A Phase 1, Double-Blinded, Placebo-Controlled Clinical Trial to Evaluate the Safety and Immunogenicity of HEV-239 (Hecolin) Vaccine in Healthy US Adults

Abstract

Abstract Background Establishing the safety and immunogenicity of a hepatitis E virus vaccine in multiple populations could facilitate broader access and prevent maternal and infant mortality. Methods We conducted a phase 1, randomized, double-blinded, placebo-controlled (4:1 vaccine to placebo) trial of 30 µg HEV-239 (Hecolin, Xiamen Innovax Biotech Company Limited, China) administered intramuscularly in healthy US adults aged 18–45 years. Participants were vaccinated on days 1, 29, and 180. Participants reported solicited local and systemic reactions for 7 days following vaccination and were followed through 12 months after enrollment for safety and immunogenicity (IgG, IgM).
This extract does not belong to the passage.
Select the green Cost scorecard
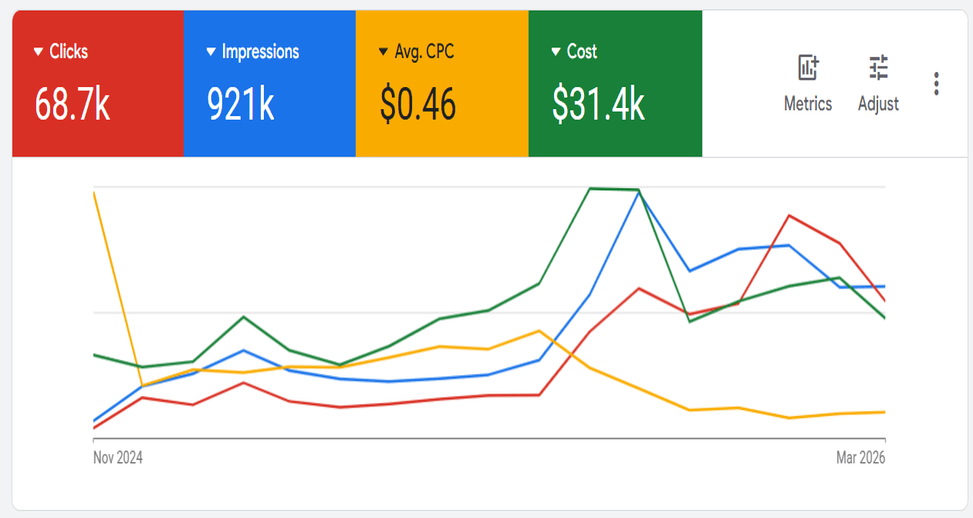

Results Solicited local and systemic reactions between treatment and placebo group were similar and overall mild. No participants experienced serious adverse events related to HEV-239. All participants receiving HEV-239 seroconverted at 1 month following the first dose and remained seropositive throughout the study. HEV-239 elicited a robust hepatitis E IgG response that peaked 1 month following the second dose (geometric mean concentration [GMC], 6.16; 95% confidence interval [CI], 4.40–8.63), was boosted with the third dose (GMC, 11.50; 95% CI, 7.90–16.75) and persisted through 6 months. Conclusions HEV-239 is safe and elicits a durable immune response through at least 6 months after the third dose in healthy US adults. Clinical Trials Registration NCT03827395.